Я как раз сижу за машинкой, заканчиваю подшивать штору, за которой завтра должен прийти клиент. Мой первый заказ, который я выполняю от и до сама с разрешения Златы. Даже с её настояния, потому что сама я никак не решалась.
— Завтра я заеду в шесть, — говорит Екатерина Ане, — чтобы платье уже было готово. Послезавтра с утра я иду в нём на важное мероприятие.
— Конечно, всё будет готово. Сегодня я закончу мелкие детали, мы его отпарим, и платье будет ждать вас, — натягивает улыбку Аня.
— И дайте мне отрез какой-нибудь маленький. Я сегодня иду на маникюр, хочу чтобы в тон сделали, — она вертится на платформе у зеркала, любуясь собой в новом платье. — Всё должно быть идеально, — говорит будто сама для себя. — И мои пальцы тоже.
— Да, маникюр важен, — кивает Аня, поддерживая беседу с клиенткой. — На руки женщины часто обращают внимание.
— Особенно, когда надевают кольцо, — улыбается Екатерина, а у меня в груди колет иглой будто. — Обручальное.
Я считаю про себя до десяти и плавно выдыхаю. Игла машинки зависает и даёт сбой стежка. Придётся распарывать и переделывать, иначе строчка будет неидеальной, неровной.
Пытаюсь снять ткань, но колюсь об иглу пальцем. Тут же прикусываю губу, чтобы не вскрикнуть, и скорее зажимаю палец в ладонь, опасаясь не испачкать кровью полотно шторы.
— Это важный момент, — продолжает беседу Аня.
— Да-а, — довольно тянет Екатерина. — И мужчина замечательный. У нас давно всё идёт к этому, хотя начиналось вроде бы как без обязательств. Моя помощница видела его в салоне — кольцо выбирал. С сапфиром. У нас как-то был разговор, и я сказала, что обожаю этот камень.

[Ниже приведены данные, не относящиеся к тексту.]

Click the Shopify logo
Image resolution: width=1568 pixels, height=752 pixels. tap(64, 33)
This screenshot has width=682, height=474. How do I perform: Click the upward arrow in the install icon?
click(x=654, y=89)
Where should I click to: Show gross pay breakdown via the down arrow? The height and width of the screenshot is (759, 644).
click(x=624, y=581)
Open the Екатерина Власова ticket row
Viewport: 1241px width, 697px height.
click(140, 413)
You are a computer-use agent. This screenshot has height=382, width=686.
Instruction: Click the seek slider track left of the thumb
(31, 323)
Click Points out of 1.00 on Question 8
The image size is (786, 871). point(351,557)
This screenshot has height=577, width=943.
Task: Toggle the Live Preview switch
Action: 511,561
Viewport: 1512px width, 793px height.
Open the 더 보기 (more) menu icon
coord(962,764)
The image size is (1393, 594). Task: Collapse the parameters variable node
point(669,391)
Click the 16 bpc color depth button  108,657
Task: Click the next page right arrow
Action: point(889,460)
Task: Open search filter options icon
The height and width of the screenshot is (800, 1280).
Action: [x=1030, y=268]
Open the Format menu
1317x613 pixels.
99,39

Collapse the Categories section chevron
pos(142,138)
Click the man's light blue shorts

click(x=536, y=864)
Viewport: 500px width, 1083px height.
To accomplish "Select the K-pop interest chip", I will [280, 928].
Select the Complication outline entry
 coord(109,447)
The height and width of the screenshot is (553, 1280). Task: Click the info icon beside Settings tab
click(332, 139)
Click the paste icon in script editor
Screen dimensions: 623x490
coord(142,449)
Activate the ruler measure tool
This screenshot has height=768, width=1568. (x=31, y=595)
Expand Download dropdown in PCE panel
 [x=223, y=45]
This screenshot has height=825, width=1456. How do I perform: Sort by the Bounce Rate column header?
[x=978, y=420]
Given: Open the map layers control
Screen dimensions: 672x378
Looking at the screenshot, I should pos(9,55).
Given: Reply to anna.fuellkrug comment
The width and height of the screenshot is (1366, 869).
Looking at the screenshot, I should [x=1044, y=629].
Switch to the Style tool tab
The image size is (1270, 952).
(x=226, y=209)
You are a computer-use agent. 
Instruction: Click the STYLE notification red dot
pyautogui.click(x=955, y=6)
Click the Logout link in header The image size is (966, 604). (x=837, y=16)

Во рту становится сухо. Это же бред… Какое ещё кольцо…
Нужно успокоиться. Речь же явно идёт не о Германе, мало ли любовников у этой Екатерины.
Но… ведь на форум она собиралась именно с ним. Как пара. Вряд ли бы тогда ждала предложения от другого мужчины.
Сердце начинает трепыхаться в груди всполошенной птицей, пальцы подрагивают. Я сейчас если начну что-то шить, то точно испорчу. Поэтому вытаскиваю коробку с нитками и начинаю наматывать вручную на шпульки, чтобы занять себя чем-то и успокоиться. Встать и уйти просто не могу себя заставить.